Member of the New Jersey Provincial Council for the Western Division
- In office July 29, 1703 – 1702 (Died before the arrival of his commission)
- Preceded by: Office created
- Succeeded by: Daniel Coxe, Jr.

Personal details
- Born: England
- Died: c.1702 Burlington, New Jersey, U.S.
- Spouse(s): Margaret Bowman Mrs. Mary Bassnet
- Children: Thomas, Martha, Margaret, Mary, Sarah, Edward

= Edward Hunloke =

Edward Hunloke (d. c. 1703) was deputy governor of West Jersey between 1690 and 1692.

==Career==
Hunloke was appointed deputy governor by absentee Governor Daniel Coxe after Sir Edmund Andros, governor of the Dominion of New England, was deposed and returned to England. Coxe had initially appointed John Tatham, but Tatham, a suspected Jacobite, was rejected by the province. Edward Hunloke held office at least until Coxe sold his interest in the province to the West Jersey Society, a group of English investors. The West Jersey Society appointed Andrew Hamilton governor, presumably superseding Hunloke.

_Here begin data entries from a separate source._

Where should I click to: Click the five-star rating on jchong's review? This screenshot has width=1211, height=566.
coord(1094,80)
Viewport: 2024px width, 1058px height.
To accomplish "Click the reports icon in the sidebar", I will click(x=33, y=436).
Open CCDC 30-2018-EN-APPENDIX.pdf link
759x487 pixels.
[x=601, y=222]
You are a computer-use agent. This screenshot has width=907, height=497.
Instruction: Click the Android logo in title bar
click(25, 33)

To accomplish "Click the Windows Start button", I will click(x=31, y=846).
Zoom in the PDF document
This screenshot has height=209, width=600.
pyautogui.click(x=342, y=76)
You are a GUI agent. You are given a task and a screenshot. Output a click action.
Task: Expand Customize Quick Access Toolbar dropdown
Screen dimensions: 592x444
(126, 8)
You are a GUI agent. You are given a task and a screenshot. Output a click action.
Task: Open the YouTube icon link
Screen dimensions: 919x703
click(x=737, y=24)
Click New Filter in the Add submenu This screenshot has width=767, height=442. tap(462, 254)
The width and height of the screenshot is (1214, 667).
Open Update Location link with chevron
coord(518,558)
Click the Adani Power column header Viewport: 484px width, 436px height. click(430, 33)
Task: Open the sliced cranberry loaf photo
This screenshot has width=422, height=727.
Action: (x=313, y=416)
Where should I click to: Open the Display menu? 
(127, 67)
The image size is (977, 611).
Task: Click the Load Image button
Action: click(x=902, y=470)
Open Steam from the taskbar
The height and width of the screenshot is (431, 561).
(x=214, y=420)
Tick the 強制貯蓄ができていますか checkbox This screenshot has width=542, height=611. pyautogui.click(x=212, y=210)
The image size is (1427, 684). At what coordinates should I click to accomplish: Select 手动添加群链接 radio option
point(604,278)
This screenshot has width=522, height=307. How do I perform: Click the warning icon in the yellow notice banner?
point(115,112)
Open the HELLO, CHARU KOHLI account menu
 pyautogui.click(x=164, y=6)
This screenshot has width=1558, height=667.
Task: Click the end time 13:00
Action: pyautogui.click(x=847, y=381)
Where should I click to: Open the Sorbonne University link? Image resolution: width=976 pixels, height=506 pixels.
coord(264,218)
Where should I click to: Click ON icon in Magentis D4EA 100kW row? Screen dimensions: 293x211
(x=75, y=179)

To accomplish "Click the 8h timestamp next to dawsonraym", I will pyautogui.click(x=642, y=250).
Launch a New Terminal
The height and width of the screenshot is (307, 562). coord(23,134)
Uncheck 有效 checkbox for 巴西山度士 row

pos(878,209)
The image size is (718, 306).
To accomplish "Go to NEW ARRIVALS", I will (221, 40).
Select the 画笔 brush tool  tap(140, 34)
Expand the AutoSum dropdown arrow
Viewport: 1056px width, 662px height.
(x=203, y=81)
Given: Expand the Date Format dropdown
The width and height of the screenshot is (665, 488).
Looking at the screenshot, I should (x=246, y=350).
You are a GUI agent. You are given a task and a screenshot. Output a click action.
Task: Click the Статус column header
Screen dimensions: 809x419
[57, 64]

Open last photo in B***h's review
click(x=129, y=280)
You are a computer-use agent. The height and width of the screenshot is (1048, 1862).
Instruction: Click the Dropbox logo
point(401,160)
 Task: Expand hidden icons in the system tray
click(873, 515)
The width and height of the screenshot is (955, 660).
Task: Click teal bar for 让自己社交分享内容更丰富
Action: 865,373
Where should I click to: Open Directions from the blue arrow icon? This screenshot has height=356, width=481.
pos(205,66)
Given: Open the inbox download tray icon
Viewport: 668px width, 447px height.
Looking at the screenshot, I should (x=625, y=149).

Edward Hunloke continued to be referred to as Deputy Governor in court documents at least as late as 1694, however this appears to have been an honorific title.

After the late 1690s the government of East and West Jersey became increasingly dysfunctional. This ultimately resulted in the surrender by the Proprietors of East Jersey and those of West Jersey of the right of government to Queen Anne. Anne's government united the two colonies as the Province of New Jersey, a royal colony, establishing a new system of government. In 1703 Edward Hunloke was appointed by The Crown as a member of the New Jersey Provincial Council, however he died before his commission reached American shores.

Edward Hunloke made his will on June 4, 1702; proved August 8, 1702.